__What you are asked to do__.
Every entry below should be printed exactly.

__Material provided__.

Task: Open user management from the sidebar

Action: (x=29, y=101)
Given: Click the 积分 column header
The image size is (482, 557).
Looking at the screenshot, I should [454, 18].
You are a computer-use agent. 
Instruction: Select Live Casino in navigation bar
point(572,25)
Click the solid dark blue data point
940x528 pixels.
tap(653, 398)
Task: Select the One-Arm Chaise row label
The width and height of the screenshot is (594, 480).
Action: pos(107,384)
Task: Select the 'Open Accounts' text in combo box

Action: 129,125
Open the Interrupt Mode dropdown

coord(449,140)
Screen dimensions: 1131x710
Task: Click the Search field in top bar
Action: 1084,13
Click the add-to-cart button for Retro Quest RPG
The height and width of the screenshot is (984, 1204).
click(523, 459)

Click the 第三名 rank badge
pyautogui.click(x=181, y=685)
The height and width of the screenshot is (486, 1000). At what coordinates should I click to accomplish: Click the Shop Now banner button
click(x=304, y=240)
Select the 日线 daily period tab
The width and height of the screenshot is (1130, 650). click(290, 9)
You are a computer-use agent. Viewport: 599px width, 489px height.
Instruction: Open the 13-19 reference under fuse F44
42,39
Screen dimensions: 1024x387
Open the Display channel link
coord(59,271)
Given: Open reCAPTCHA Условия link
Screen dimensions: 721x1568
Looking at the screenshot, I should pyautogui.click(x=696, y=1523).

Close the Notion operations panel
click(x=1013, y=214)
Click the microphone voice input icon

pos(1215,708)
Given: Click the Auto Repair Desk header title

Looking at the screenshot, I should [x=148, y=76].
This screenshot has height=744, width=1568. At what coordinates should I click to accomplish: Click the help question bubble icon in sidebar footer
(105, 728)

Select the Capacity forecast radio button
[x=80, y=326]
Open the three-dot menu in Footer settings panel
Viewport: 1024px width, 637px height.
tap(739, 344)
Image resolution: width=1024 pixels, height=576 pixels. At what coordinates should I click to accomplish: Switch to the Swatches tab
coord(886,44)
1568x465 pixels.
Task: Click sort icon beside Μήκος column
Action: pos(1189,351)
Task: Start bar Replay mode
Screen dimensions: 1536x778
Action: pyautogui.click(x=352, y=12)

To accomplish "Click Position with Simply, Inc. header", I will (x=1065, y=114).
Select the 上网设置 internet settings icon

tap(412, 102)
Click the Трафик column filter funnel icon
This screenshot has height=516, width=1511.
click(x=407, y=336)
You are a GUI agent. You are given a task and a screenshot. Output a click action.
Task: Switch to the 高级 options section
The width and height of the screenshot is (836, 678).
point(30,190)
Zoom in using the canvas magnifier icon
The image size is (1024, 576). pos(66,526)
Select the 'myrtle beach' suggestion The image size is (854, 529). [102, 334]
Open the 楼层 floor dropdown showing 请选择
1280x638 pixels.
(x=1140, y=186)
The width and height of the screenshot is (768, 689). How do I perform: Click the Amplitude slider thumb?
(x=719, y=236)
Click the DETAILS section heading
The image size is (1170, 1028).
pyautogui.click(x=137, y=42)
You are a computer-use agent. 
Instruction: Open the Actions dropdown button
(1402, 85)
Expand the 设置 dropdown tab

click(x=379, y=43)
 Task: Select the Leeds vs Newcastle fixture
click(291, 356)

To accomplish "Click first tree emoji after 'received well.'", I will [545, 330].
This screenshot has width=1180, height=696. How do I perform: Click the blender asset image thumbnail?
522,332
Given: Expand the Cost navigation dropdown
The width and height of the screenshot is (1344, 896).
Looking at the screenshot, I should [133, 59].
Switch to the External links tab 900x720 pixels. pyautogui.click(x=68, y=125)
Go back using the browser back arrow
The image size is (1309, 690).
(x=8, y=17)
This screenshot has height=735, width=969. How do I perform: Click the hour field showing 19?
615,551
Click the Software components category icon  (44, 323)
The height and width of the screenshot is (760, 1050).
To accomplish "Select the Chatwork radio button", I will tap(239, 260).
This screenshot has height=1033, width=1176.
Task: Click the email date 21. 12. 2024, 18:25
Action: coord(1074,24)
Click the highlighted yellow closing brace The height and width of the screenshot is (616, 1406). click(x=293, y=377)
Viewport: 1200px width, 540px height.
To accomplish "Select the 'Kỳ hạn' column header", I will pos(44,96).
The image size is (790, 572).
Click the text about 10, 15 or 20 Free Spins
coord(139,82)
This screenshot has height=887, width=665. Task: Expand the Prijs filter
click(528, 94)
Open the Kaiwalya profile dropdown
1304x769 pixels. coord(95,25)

__Answer to the exercise__.
Task: Open user management from the sidebar

Action: (x=29, y=101)
Given: Click the 积分 column header
The image size is (482, 557).
Looking at the screenshot, I should [454, 18].
You are a computer-use agent. 
Instruction: Select Live Casino in navigation bar
point(572,25)
Click the solid dark blue data point
940x528 pixels.
tap(653, 398)
Task: Select the One-Arm Chaise row label
The width and height of the screenshot is (594, 480).
Action: pos(107,384)
Task: Select the 'Open Accounts' text in combo box

Action: 129,125
Open the Interrupt Mode dropdown

coord(449,140)
Screen dimensions: 1131x710
Task: Click the Search field in top bar
Action: 1084,13
Click the add-to-cart button for Retro Quest RPG
The height and width of the screenshot is (984, 1204).
click(523, 459)

Click the 第三名 rank badge
pyautogui.click(x=181, y=685)
The height and width of the screenshot is (486, 1000). At what coordinates should I click to accomplish: Click the Shop Now banner button
click(x=304, y=240)
Select the 日线 daily period tab
The width and height of the screenshot is (1130, 650). click(290, 9)
You are a computer-use agent. Viewport: 599px width, 489px height.
Instruction: Open the 13-19 reference under fuse F44
42,39
Screen dimensions: 1024x387
Open the Display channel link
coord(59,271)
Given: Open reCAPTCHA Условия link
Screen dimensions: 721x1568
Looking at the screenshot, I should pyautogui.click(x=696, y=1523).

Close the Notion operations panel
click(x=1013, y=214)
Click the microphone voice input icon

pos(1215,708)
Given: Click the Auto Repair Desk header title

Looking at the screenshot, I should [x=148, y=76].
This screenshot has height=744, width=1568. At what coordinates should I click to accomplish: Click the help question bubble icon in sidebar footer
(105, 728)

Select the Capacity forecast radio button
[x=80, y=326]
Open the three-dot menu in Footer settings panel
Viewport: 1024px width, 637px height.
tap(739, 344)
Image resolution: width=1024 pixels, height=576 pixels. At what coordinates should I click to accomplish: Switch to the Swatches tab
coord(886,44)
1568x465 pixels.
Task: Click sort icon beside Μήκος column
Action: pos(1189,351)
Task: Start bar Replay mode
Screen dimensions: 1536x778
Action: pyautogui.click(x=352, y=12)

To accomplish "Click Position with Simply, Inc. header", I will (x=1065, y=114).
Select the 上网设置 internet settings icon

tap(412, 102)
Click the Трафик column filter funnel icon
This screenshot has height=516, width=1511.
click(x=407, y=336)
You are a GUI agent. You are given a task and a screenshot. Output a click action.
Task: Switch to the 高级 options section
The width and height of the screenshot is (836, 678).
point(30,190)
Zoom in using the canvas magnifier icon
The image size is (1024, 576). pos(66,526)
Select the 'myrtle beach' suggestion The image size is (854, 529). [102, 334]
Open the 楼层 floor dropdown showing 请选择
1280x638 pixels.
(x=1140, y=186)
The width and height of the screenshot is (768, 689). How do I perform: Click the Amplitude slider thumb?
(x=719, y=236)
Click the DETAILS section heading
The image size is (1170, 1028).
pyautogui.click(x=137, y=42)
You are a computer-use agent. 
Instruction: Open the Actions dropdown button
(1402, 85)
Expand the 设置 dropdown tab

click(x=379, y=43)
 Task: Select the Leeds vs Newcastle fixture
click(291, 356)

To accomplish "Click first tree emoji after 'received well.'", I will [545, 330].
This screenshot has width=1180, height=696. How do I perform: Click the blender asset image thumbnail?
522,332
Given: Expand the Cost navigation dropdown
The width and height of the screenshot is (1344, 896).
Looking at the screenshot, I should [133, 59].
Switch to the External links tab 900x720 pixels. pyautogui.click(x=68, y=125)
Go back using the browser back arrow
The image size is (1309, 690).
(x=8, y=17)
This screenshot has height=735, width=969. How do I perform: Click the hour field showing 19?
615,551
Click the Software components category icon  (44, 323)
The height and width of the screenshot is (760, 1050).
To accomplish "Select the Chatwork radio button", I will tap(239, 260).
This screenshot has height=1033, width=1176.
Task: Click the email date 21. 12. 2024, 18:25
Action: coord(1074,24)
Click the highlighted yellow closing brace The height and width of the screenshot is (616, 1406). click(x=293, y=377)
Viewport: 1200px width, 540px height.
To accomplish "Select the 'Kỳ hạn' column header", I will pos(44,96).
The image size is (790, 572).
Click the text about 10, 15 or 20 Free Spins
coord(139,82)
This screenshot has height=887, width=665. Task: Expand the Prijs filter
click(528, 94)
Open the Kaiwalya profile dropdown
1304x769 pixels. coord(95,25)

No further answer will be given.